大鼠前列腺增生模型構建

一、激素誘導法

1. 丙酸睪酮注射

• 去勢后注射：切除雙側睪丸（去勢）以消除內源性雄激素，隨后皮下或肌內注射丙酸睪酮（3-6 mg/kg，持續4-8周）。此方法可顯著升高前列腺指數（前列腺濕重/體重），誘導腺體乳頭狀增生，腺腔內出現粉染物質，基底細胞及腺細胞增殖。

• 不去勢直接注射：對未去勢大鼠注射高劑量丙酸睪酮（5 mg/kg/d，連續4周），同樣能有效誘導前列腺增生，腺體體積增大且腺腔擴張明顯，操作更簡便。
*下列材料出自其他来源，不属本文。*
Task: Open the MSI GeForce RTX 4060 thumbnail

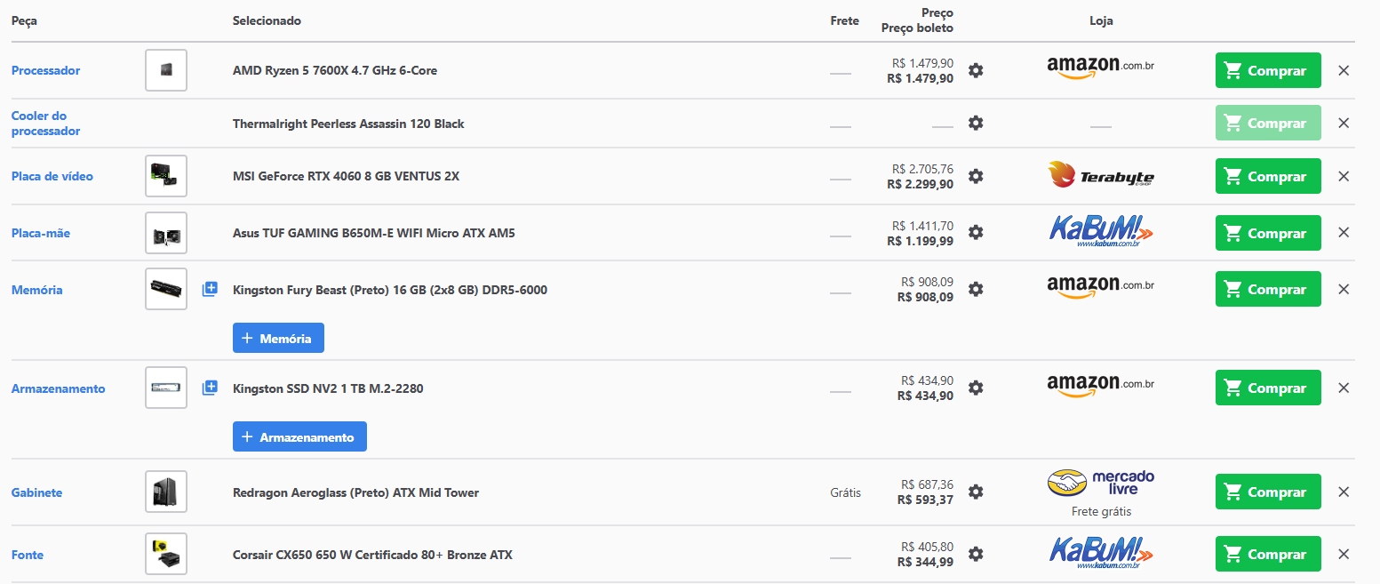Action: [x=166, y=176]
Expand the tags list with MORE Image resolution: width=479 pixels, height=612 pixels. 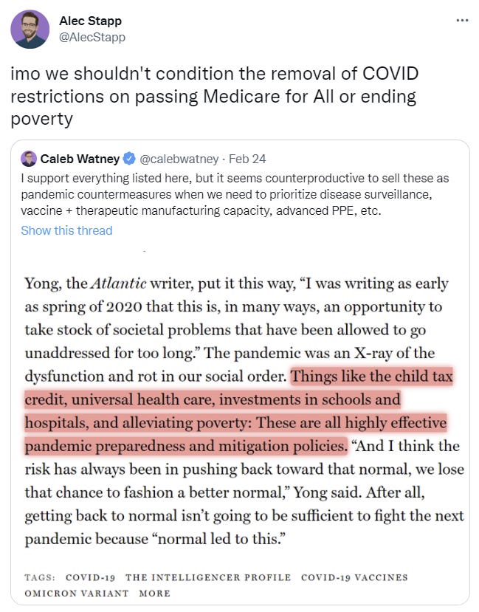coord(154,594)
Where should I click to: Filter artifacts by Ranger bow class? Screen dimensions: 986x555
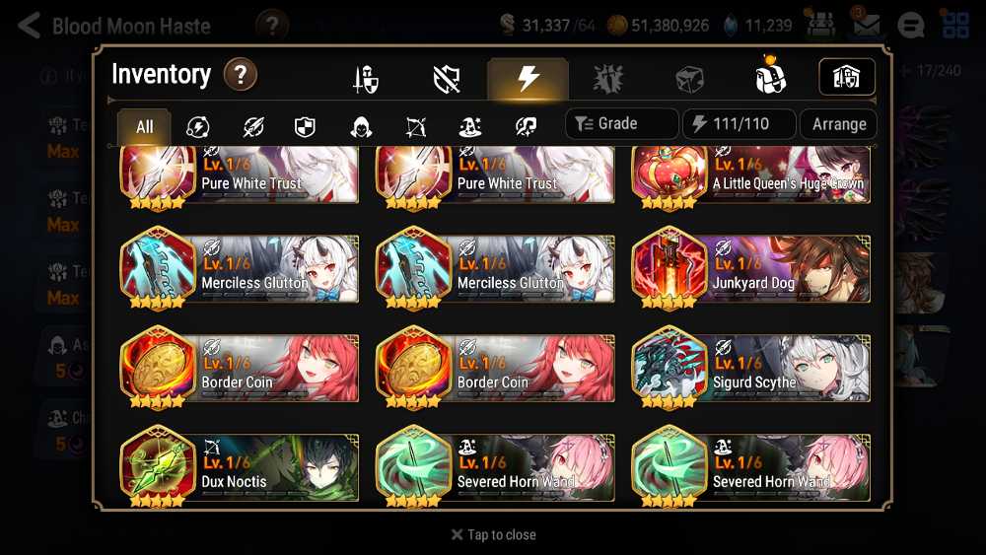tap(416, 127)
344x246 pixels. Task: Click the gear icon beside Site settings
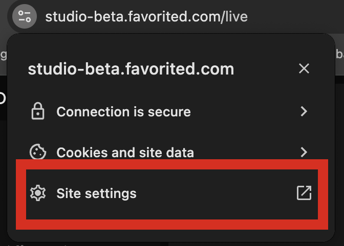tap(38, 193)
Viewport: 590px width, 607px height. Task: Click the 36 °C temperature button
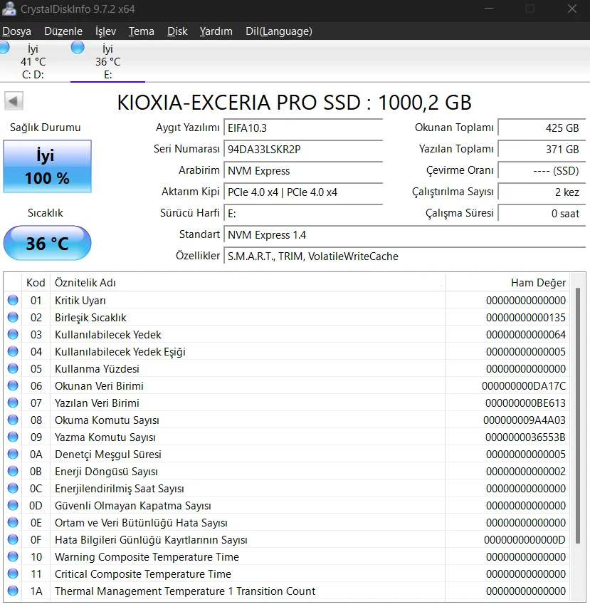pyautogui.click(x=48, y=244)
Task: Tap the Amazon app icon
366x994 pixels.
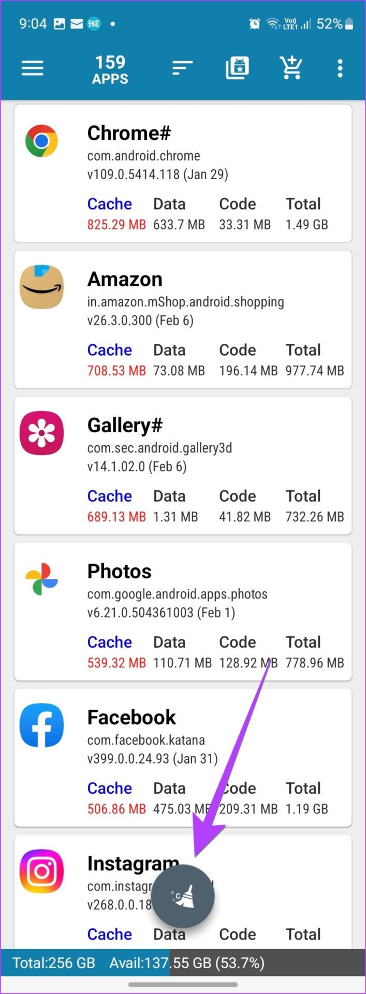Action: [41, 287]
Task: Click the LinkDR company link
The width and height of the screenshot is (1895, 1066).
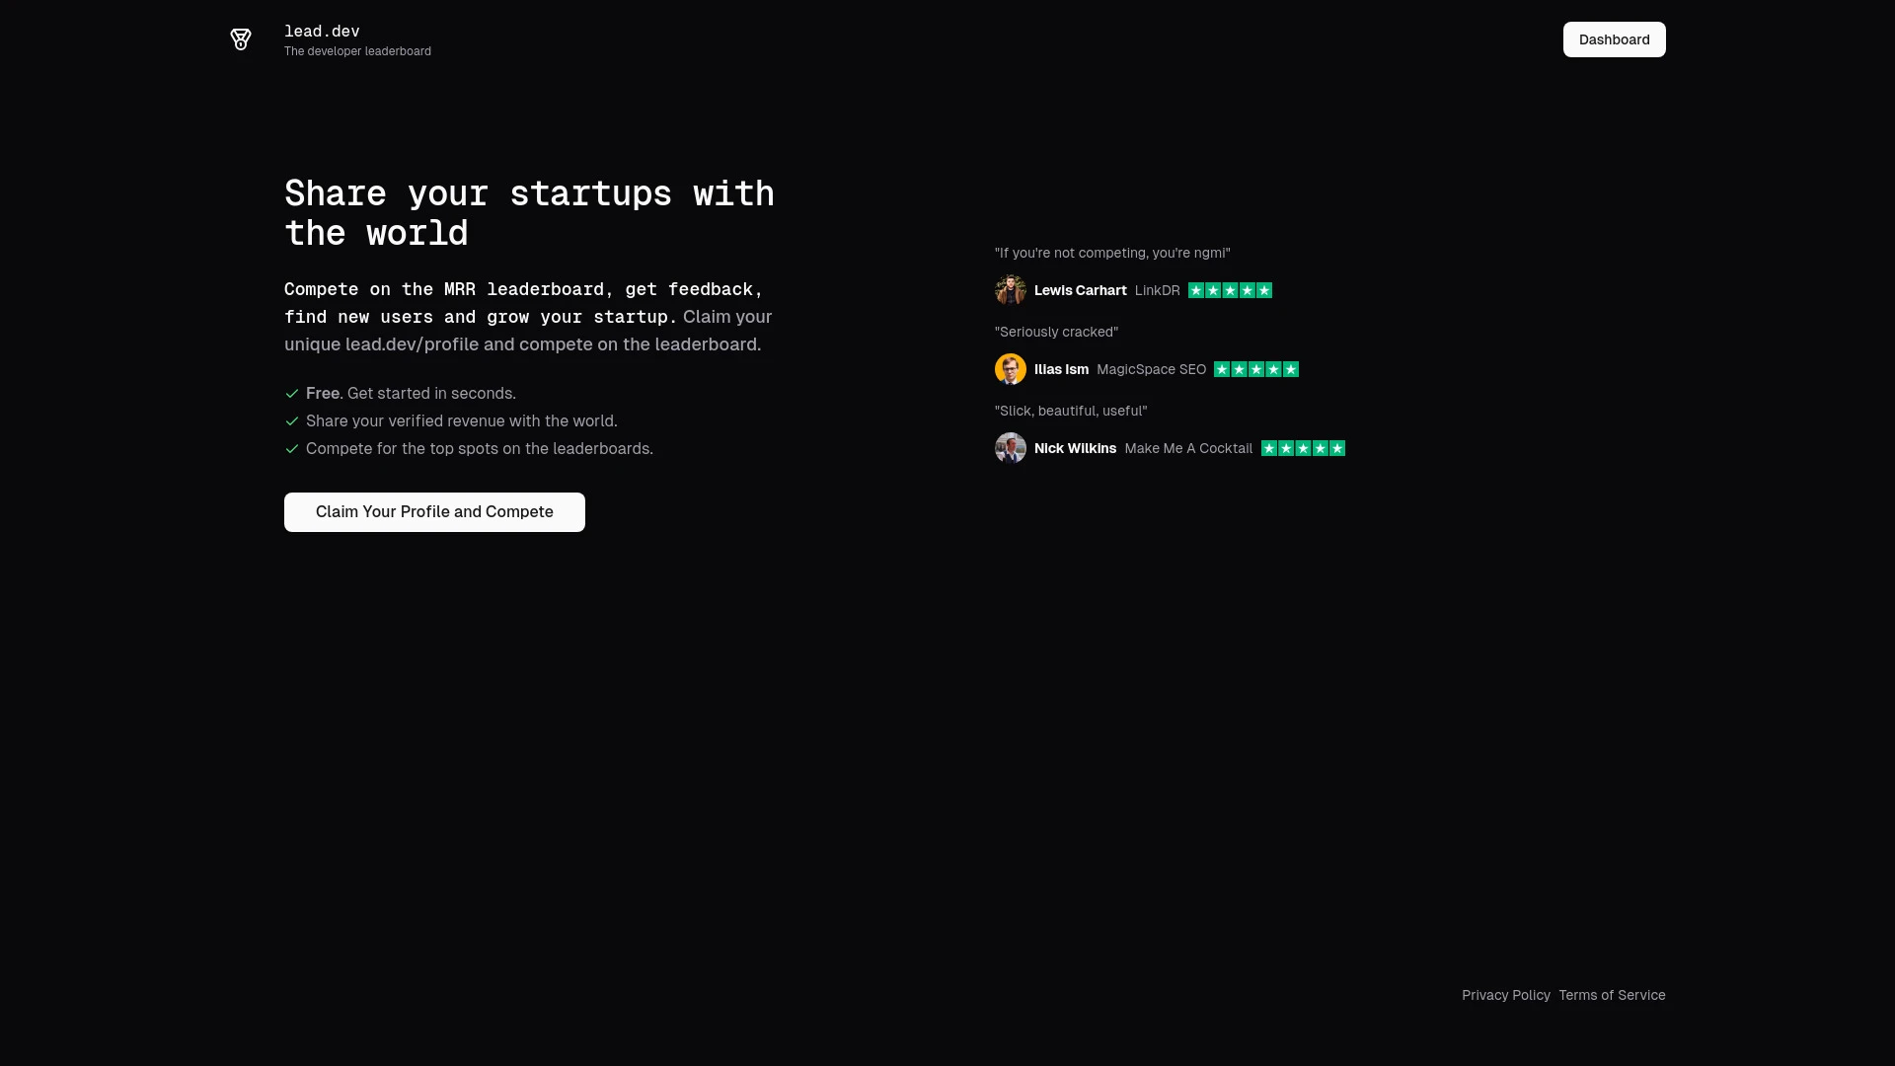Action: click(1157, 290)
• 聯合雌激素：去勢后同時注射丙酸睪酮（4 mg/kg）和β-雌二醇（0.04 mg/kg），模擬雌雄激素失衡，前列腺濕重、體積指數及PCNA表達顯著升高。

2. 緩釋激素植入
   皮下植入含有睪酮（28.5 mg）和雌二醇（114 mg）的緩釋顆粒，誘導3個月（小鼠）或1個月（大鼠），導致前列腺體積、膀胱重量及尿道長度顯著增加，部分出現腎積水。

二、其他建模方法

1. 老齡模型
   選擇18月齡自然老化大鼠，前列腺因年齡增長自發增生，注射激素混合物可進一步促進增生。老齡模型的前列腺濕重和指數顯著高于青年大鼠。

2. 尿生殖竇植入
   將年輕小鼠尿生殖竇組織植入同齡小鼠前列腺，技術要求高，但能直接誘導組織增生。

3. 纖維增生性炎癥模型
   向前列腺背葉注射消痔靈注射液（25%濃度），導致腺體硬化、粘連及結節形成，但此類模型更側重纖維化病理。

模型驗證指標

1. 形態學指標

• 前列腺指數：模型組顯著高于對照組。

• 組織病理學：蘇木精-伊紅染色顯示腺體排列緊密、腺腔擴張、乳頭狀增生；電鏡觀察腺泡增多、分泌顆粒堆積。

2. 生化與分子指標

• 激素水平：模型組血清或前列腺組織中睪酮（T）、雙氫睪酮（DHT）及表皮生長因子（EGF）升高，雌二醇（E2）比例失調。

• 血管生成因子：血管內皮生長因子（VEGF）、轉化生長因子β（TGF-β）及成纖維細胞生長因子（FGF）表達上調。

• 炎癥因子：IL-6、TNF-α水平升高，與前列腺增生程度相關。

3. 分子機制

• 增殖標志物：PCNA表達增加，反映細胞增殖活性。

• 信號通路：IGF-1/IGF-1R通路激活與高脂飲食或睪酮誘導的增生相關。

方法比較與適用場景

1. 丙酸睪酮注射法：操作簡便、成模率高，適用于藥物療效評價（如非那雄胺、戈舍瑞林等）。

2. 雌雄激素聯合法：更貼近人類激素失衡病理，適合機制研究。

3. 老齡模型：模擬自然病程，但周期長、成本高。

注意事項

• 動物品系：SD大鼠常用（成模穩定），Wistar大鼠亦適用。

• 倫理與福利：需通過動物倫理審查，術后預防感染。

• 指標選擇：結合形態學、生化和分子指標全面評估。